The market is ignoring signs of rising inflation and rising prices because it believes that they will eventually be trumped by very weak growth. This assumption, however, is likely to be put to the test by the end of this year, since I believe that we will see the economy tending to grow a bit faster and inflation tending to increase.

Meanwhile, the end of QE2 won't change the Fed's balance sheet, but it will mean we no longer have to worry about the Fed compounding any inflationary errors that it may have been making with QE2. And if the Fed ends QE2 because it is worried about the dollar and rising inflation and not overly concerned about the economy's supposed weakness, then that should bolster confidence and strengthen the dollar, and that in turn should be an impetus to growth.

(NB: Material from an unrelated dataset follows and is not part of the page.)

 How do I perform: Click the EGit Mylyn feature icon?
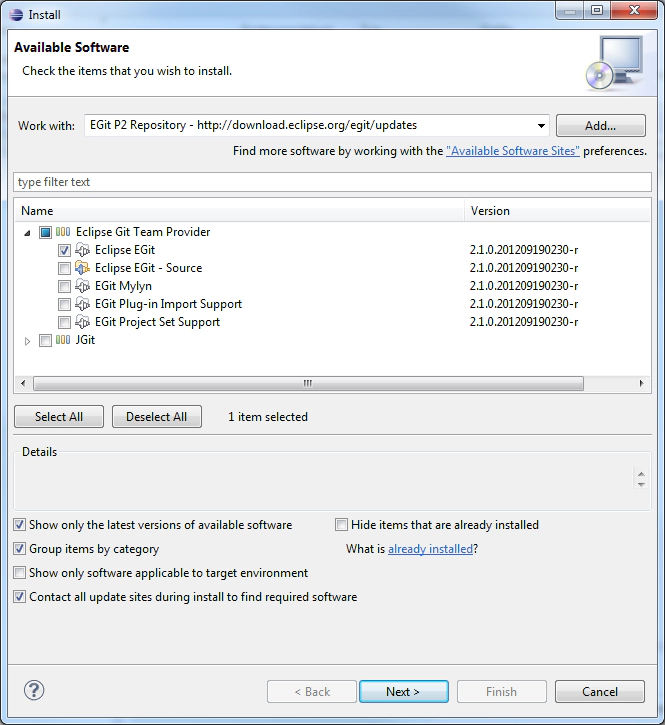83,286
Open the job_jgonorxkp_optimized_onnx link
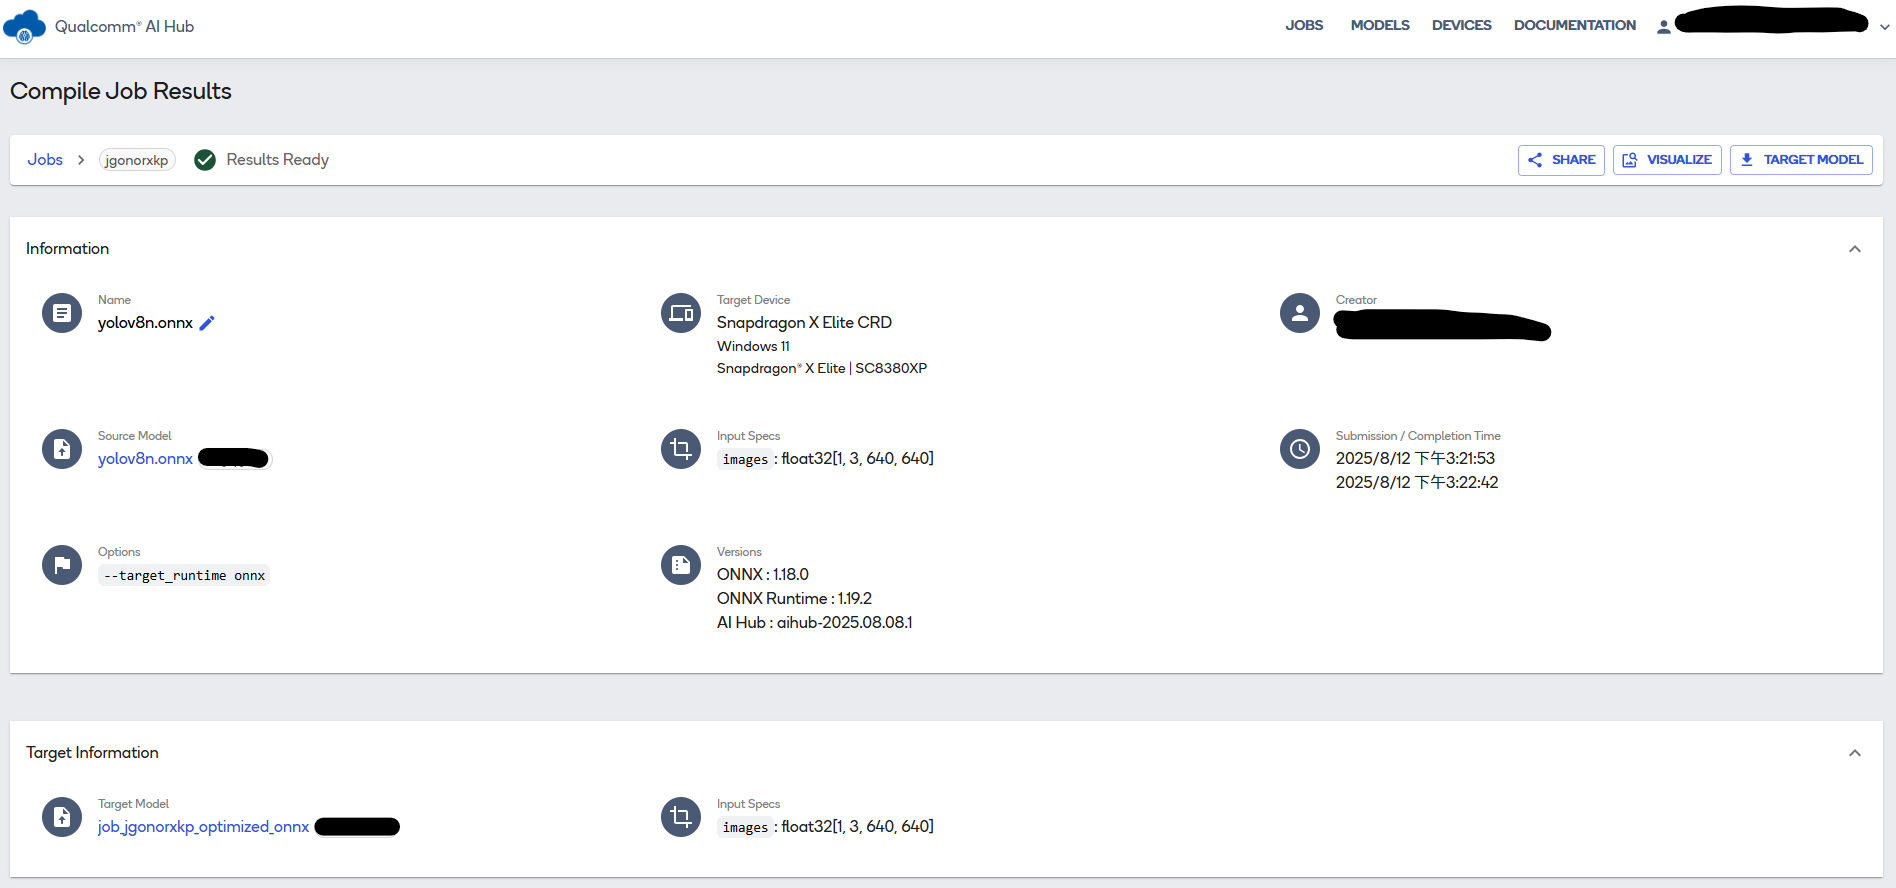The height and width of the screenshot is (888, 1896). pos(203,827)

Likewise, if Congress manages to put in place policies that lead to a reduction in the size of our bloated government, that is likely to boost confidence and increase economic efficiency over time, thus leading to stronger growth.

In short, instead of worrying about the end of monetary "stimulus" and fiscal "stimulus," we should be cheering. Misguided stimulus is bad; ending it is therefore good. The economy is struggling under the weight of too much "stimulus," and it needs a break.